POUR CES MOTIFS, LE TRIBUNAL :

  1.      CONDAMNE le locataire à payer à la locatrice les frais de justice de 116,25 $;
  2.      REJETTE la demande quant aux autres conclusions ;

 

 

 

 

 

 

 

 

Suzanne Guévremont

 

Présence(s) :

le mandataire de la locatrice

Varatharasa Selvatharsini, locataire

Date de l’audience : 

22 mai 2025

 

 

 


 


[1] TAL 861204, 861179, 861174, 861172, 861065, 860959, 860891, 860363, 860325, 860324, 860323, 860322, 860321, 860320, 860319, 860318, 860072, 860048.

[2] Pièce P-2.

[3] Chan c.
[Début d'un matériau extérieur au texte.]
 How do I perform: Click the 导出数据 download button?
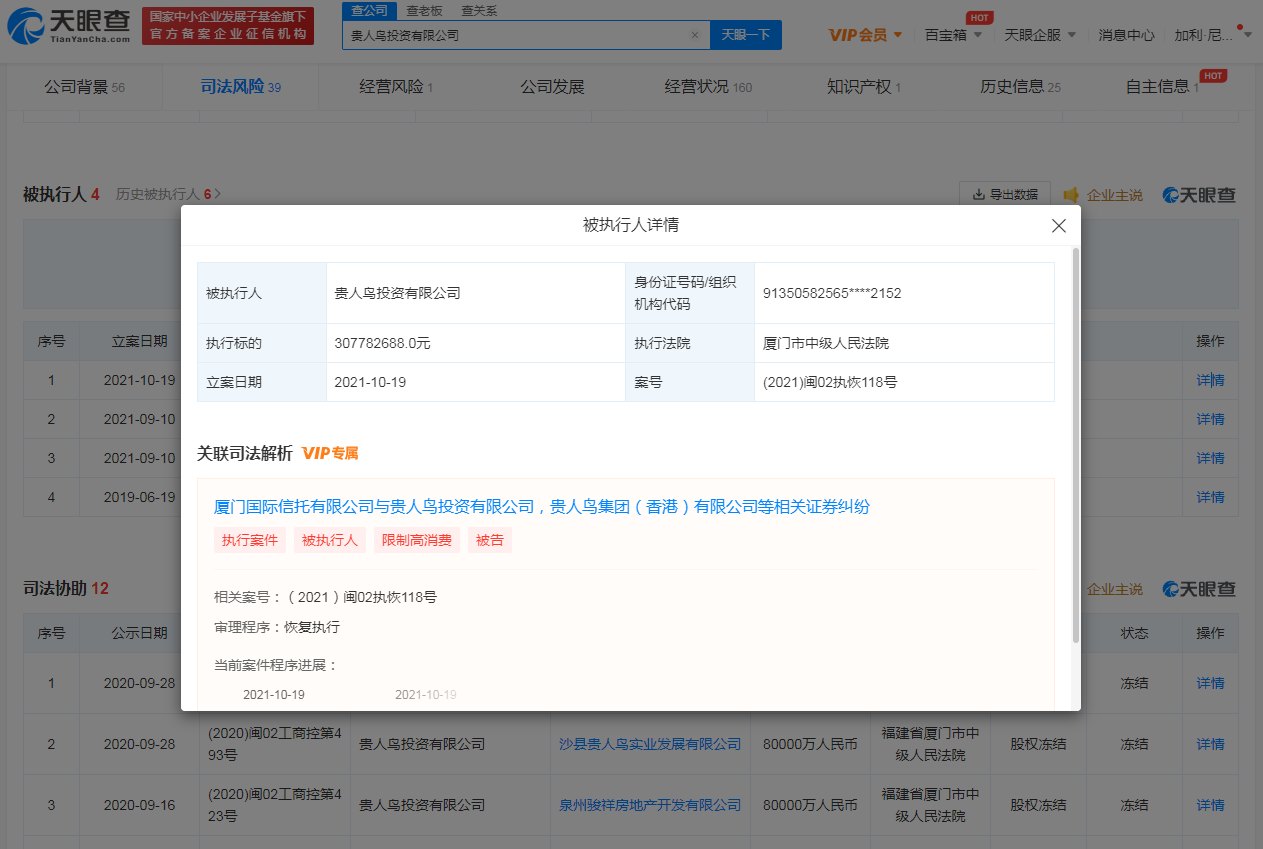point(1004,195)
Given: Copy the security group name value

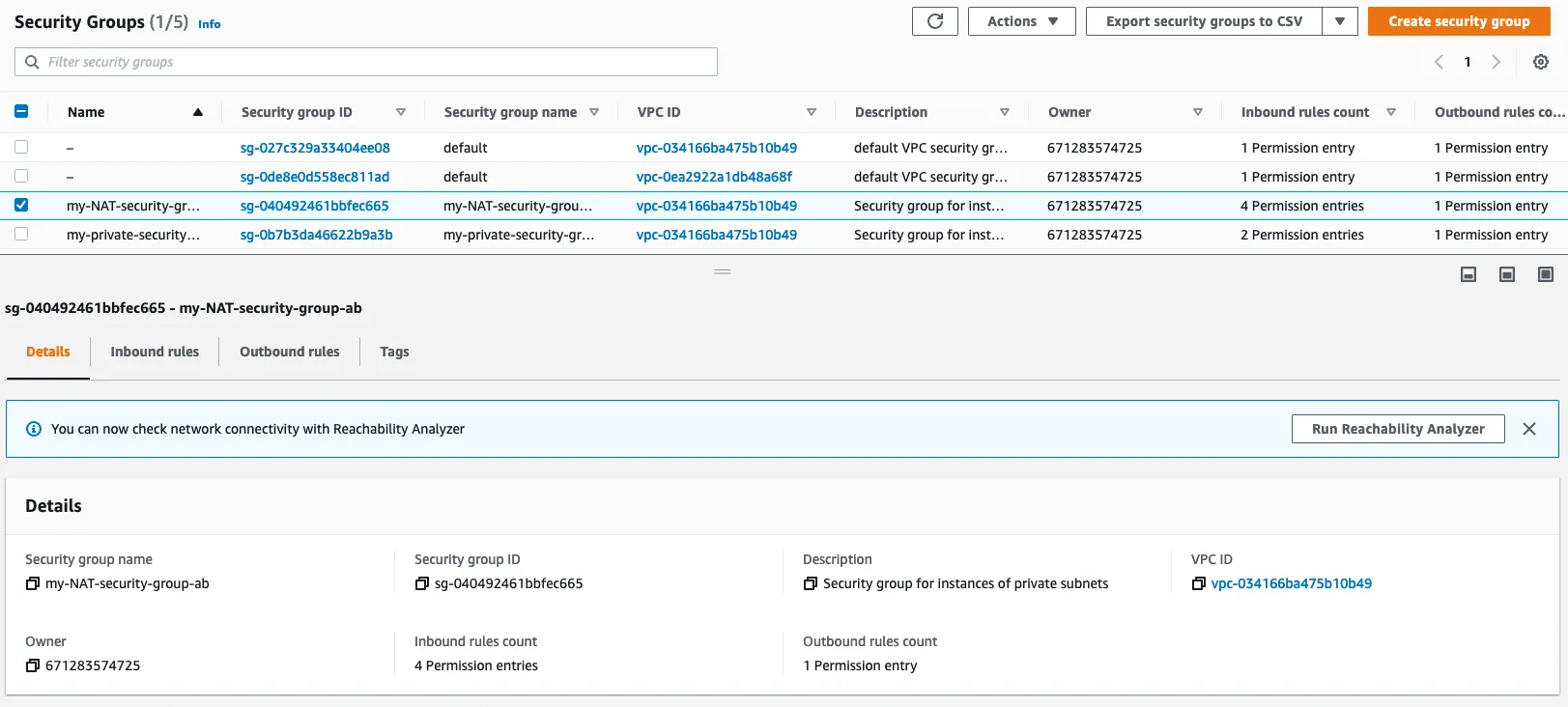Looking at the screenshot, I should (x=33, y=583).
Goldner, 31-070122-016G; Dufour c. 9299-1090 Québec inc. 2015 QCRDL 25457.

[4] Rodrigues c. Cyr, 2018 QCRDL 33090.

[5] Société en commandite 3454 Stanley c. Roustan C.P., SOQUIJ AZ-84031131, [1984] C.P. 264.

[6] Pièces P-3 et P-4.

[7] Pièce P-5.

[8] Capreit GP inc. (Capreit) c. Royian 2024 QCCQ 3297.